▶ **Action item**: Which lines below hold the word "computer"? Copy all of them.

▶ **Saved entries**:
'''

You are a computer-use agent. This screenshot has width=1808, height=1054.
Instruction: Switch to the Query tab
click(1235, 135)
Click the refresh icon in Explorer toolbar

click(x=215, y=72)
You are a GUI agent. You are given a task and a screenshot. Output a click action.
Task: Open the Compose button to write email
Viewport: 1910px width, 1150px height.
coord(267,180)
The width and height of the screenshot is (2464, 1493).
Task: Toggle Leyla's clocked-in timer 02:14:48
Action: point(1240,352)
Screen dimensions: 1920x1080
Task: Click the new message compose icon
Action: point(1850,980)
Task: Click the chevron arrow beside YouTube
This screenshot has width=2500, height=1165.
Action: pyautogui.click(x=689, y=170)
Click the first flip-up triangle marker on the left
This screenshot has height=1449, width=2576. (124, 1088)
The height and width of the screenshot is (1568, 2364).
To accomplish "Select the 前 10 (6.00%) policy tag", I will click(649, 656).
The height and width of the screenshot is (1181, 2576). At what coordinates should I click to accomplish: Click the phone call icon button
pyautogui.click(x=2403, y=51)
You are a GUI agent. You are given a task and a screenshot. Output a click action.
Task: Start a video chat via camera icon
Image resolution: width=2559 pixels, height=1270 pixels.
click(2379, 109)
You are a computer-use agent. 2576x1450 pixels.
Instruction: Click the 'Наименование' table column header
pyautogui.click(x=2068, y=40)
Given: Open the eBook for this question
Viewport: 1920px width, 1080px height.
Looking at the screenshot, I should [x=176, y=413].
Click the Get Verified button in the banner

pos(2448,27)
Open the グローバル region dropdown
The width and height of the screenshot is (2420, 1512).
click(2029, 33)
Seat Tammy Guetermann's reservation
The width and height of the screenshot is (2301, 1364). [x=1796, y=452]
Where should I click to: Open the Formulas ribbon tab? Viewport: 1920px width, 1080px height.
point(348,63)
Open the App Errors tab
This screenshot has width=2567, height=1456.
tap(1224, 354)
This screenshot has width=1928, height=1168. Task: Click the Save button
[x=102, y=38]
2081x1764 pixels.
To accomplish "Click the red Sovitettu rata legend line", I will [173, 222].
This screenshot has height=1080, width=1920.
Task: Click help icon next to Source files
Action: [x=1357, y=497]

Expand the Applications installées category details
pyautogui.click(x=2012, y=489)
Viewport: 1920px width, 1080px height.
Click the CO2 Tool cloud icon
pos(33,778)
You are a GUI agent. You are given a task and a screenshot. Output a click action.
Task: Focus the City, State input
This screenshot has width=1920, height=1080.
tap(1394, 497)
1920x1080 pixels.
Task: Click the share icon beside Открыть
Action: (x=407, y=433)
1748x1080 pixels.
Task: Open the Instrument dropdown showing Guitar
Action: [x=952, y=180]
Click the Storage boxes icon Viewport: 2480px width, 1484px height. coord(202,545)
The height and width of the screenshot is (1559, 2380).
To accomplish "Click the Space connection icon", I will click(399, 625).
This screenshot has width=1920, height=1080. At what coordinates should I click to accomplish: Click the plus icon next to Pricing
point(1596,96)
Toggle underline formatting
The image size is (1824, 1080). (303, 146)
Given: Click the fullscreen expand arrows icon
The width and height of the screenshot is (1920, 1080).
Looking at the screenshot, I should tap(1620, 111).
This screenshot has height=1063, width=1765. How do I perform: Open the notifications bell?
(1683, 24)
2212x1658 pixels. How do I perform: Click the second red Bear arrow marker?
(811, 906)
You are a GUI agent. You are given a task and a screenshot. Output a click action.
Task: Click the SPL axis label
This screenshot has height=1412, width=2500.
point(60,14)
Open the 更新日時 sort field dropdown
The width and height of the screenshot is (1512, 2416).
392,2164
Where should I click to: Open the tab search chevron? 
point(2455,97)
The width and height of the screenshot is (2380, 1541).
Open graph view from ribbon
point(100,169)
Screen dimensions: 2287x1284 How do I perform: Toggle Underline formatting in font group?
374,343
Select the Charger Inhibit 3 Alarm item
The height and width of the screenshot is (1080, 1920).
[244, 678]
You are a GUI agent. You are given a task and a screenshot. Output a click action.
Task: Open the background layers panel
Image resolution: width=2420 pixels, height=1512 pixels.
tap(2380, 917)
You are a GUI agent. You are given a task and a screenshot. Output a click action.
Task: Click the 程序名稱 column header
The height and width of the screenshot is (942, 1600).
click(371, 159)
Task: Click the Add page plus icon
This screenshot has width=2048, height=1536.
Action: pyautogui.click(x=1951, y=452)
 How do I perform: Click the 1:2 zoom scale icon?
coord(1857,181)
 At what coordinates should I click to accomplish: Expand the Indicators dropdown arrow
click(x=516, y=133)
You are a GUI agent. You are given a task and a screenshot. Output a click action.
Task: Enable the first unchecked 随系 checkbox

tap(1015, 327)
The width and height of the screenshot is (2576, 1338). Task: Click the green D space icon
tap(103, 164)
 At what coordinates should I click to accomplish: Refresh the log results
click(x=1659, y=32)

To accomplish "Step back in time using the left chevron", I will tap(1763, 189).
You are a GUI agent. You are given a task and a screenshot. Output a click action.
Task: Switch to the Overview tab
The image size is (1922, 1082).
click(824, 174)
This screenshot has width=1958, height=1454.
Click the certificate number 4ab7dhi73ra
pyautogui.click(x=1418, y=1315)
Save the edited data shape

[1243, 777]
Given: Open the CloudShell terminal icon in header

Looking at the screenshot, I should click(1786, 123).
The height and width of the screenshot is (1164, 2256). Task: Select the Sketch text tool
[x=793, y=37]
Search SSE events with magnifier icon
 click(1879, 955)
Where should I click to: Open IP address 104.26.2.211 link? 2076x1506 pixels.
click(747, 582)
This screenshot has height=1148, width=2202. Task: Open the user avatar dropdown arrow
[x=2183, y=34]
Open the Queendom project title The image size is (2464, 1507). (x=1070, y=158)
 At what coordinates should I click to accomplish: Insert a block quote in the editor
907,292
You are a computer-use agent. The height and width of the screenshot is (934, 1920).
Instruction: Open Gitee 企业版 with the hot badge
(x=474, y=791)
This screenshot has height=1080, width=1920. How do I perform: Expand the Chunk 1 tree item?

'''

▶ **Problem solution**:
You are a computer-use agent. This screenshot has width=1808, height=1054.
You are a computer-use agent. 2576x1450 pixels.
You are a computer-use agent. The height and width of the screenshot is (934, 1920).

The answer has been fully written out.